Seuls lui répondirent le clapotis de l’eau et le hululement des hiboux. L’unique phénomène déplaisant fut le tremblement nerveux des plus superstitieux d’entre les sbires, qui brandissaient leurs torches sans cesser de jeter alentour des coups d’œil apeurés.
Ti tapa du pied sur le plancher de bois.
– Vous voyez, ça tient bien, c’est aussi solide que les Entretiens de Maître Kong.
Il avait résolu d’en rajouter autant que possible pour qu’on ne vînt plus l’ennuyer avec des phobies ridicules. La petite troupe s’en fut faire un tour sur l’autre rive pour bien démontrer l’absence de damné.
Ce fut au retour que l’on tomba sur les fantômes.
Cela commença par un bruit suspect qui ne devait rien aux évolutions des truites ou des rapaces nocturnes. Il y avait sous le pont de grands « floc ! » accompagnés de paroles étouffées qui évoquaient le murmure plaintif des âmes errantes. Alors que le mandarin et ses courageux sbires approchaient à petits pas pour voir ce que c’était, un spectacle abominable se présenta à leurs yeux horrifiés.
Une chose blanche et lumineuse venait de surgir sur la rivière. Ils discernèrent les contours d’un long corps émacié avec, à son sommet, un visage de femme blafard. C’était la mort en personne qui les invitait à la rejoindre dans le néant.
Ti déglutit, son esprit bascula un instant du côté des apparitions irréelles non validées par Confucius. Il fit appel à toute sa foi dans la pensée sublime du philosophe et s’interdit de s’en laisser conter par des démons qui n’avaient nulle part aux Entretiens. Il voulut lancer son escouade sur l’apparition, mais s’aperçut que la moitié avait déjà filé à toutes jambes dans la direction opposée. Il ne lui restait guère que Ma Jong, qui croyait davantage dans le juge Ti que dans les spectres, et Han Yi, paralysé par la terreur. Ti s’avança donc seul pour braver le mauvais génie, suivi de loin par son lieutenant, qui se tenait en renfort.

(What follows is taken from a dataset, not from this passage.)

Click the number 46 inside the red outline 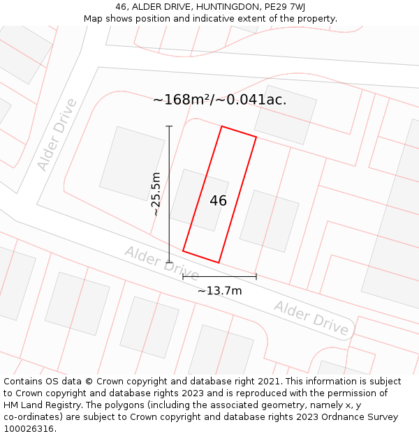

Ti venait d’atteindre le parapet quand les bestioles maléfiques qui grouillaient là-dessous se signalèrent par une série d’explosions, de sifflements et d’autres sons, aussi inconvenants que lugubres, produits par tous les orifices de leurs anatomies démoniaques.
Au deuxième « uuuuuuh », même la confiance de Ma Jong en son patron s’émietta comme une galette de blé rassise. Les porteurs de torches s’étaient enfuis, on ne voyait plus que la fiancée blanche qui tendait les bras vers les malheureux mortels qu’une administration obtuse avait jetés dans ses filets.
Fasciné malgré lui par ce spectacle irréel, Ti sentit la présence physique des créatures qui les cernaient. L’une d’elles le heurta si fort qu’il bascula par-dessus la rambarde. Il parvint à se cramponner à un madrier, ce qui l’empêcha de tomber à l’eau, où l’attendaient les mâchoires des monstres.
– Venez sauver votre magistrat ! cria-t-il à ceux de ses hommes qui traînaient encore par là, étant donné que personne ne se présentait pour le secourir.
Le temps de le récupérer, la silhouette lumineuse s’était fondue dans les ténèbres.
– Nous l’avons échappé belle, noble juge ! dit Ma Jong.
Le mandarin était persuadé du contraire. Il avait perdu la face, rien ne pouvait lui arriver de pire.